Count how many lines of the data below contain the string "Task". Reply with the number only.

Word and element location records
━━━━

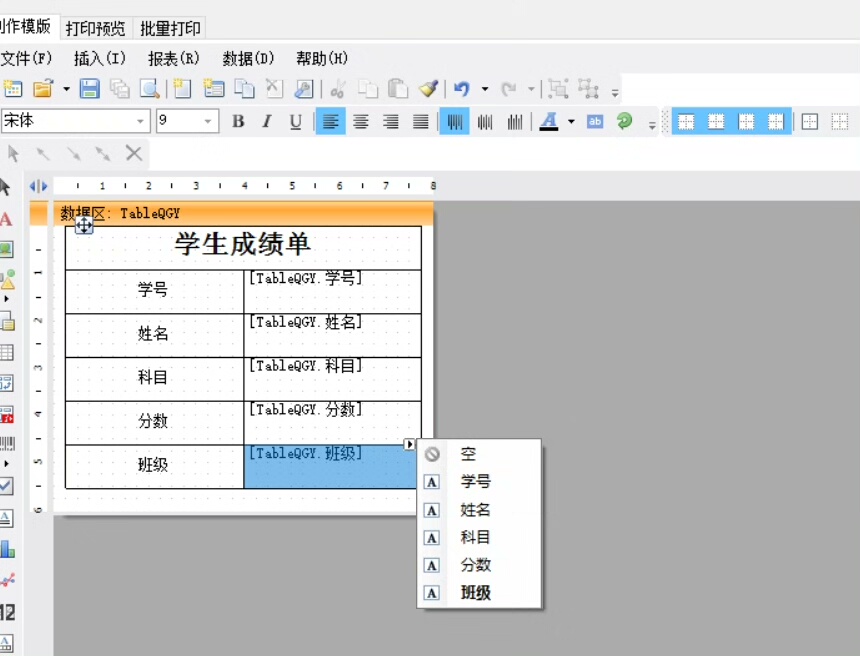Screen dimensions: 860x656
Task: Click the Undo arrow icon
Action: pyautogui.click(x=461, y=89)
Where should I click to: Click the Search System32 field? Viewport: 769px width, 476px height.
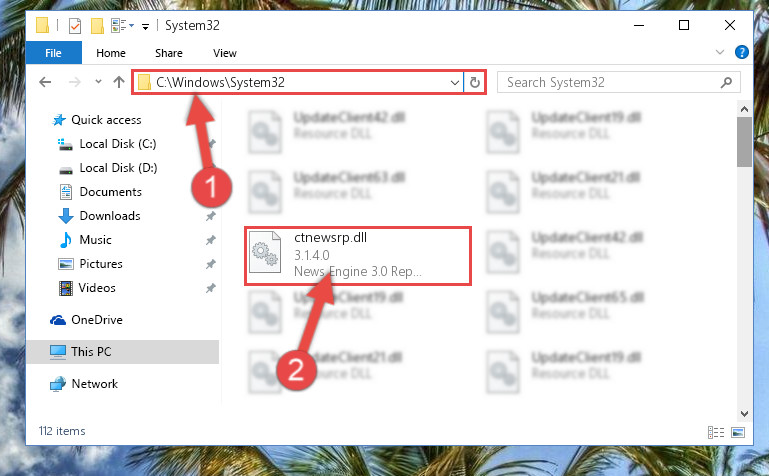point(611,82)
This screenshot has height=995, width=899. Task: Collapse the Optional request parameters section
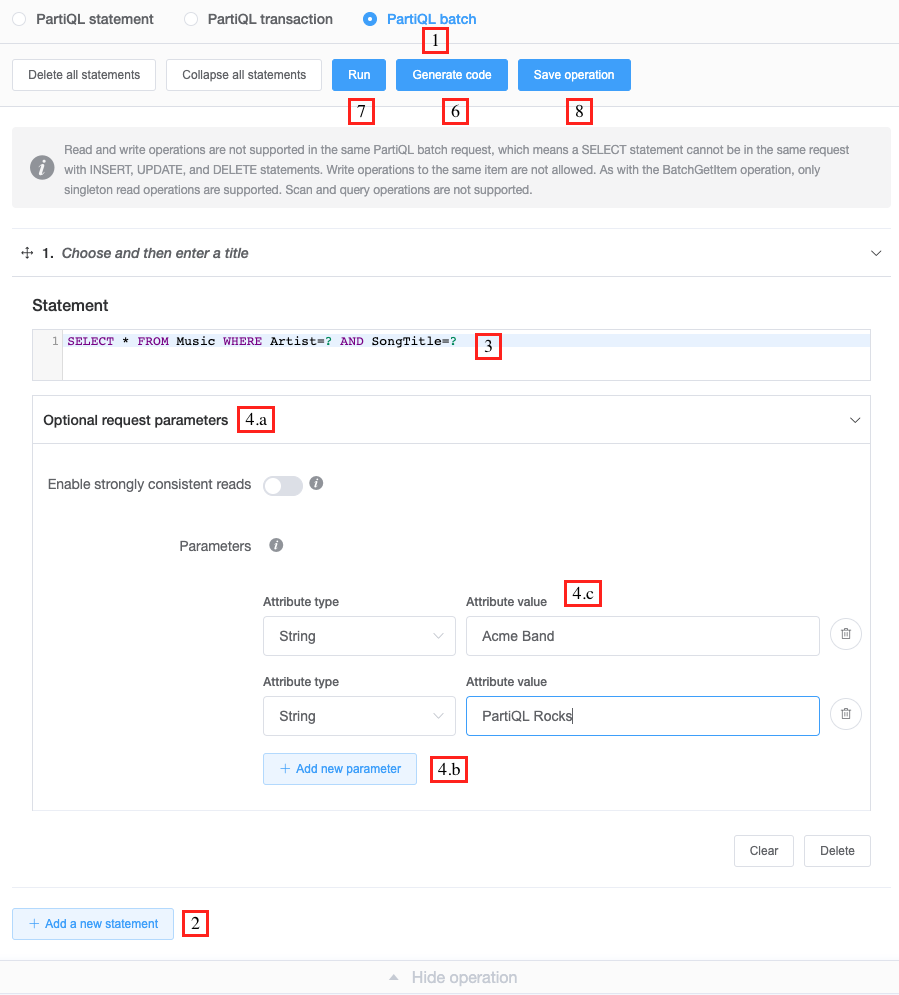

━━━━

Written answer:
2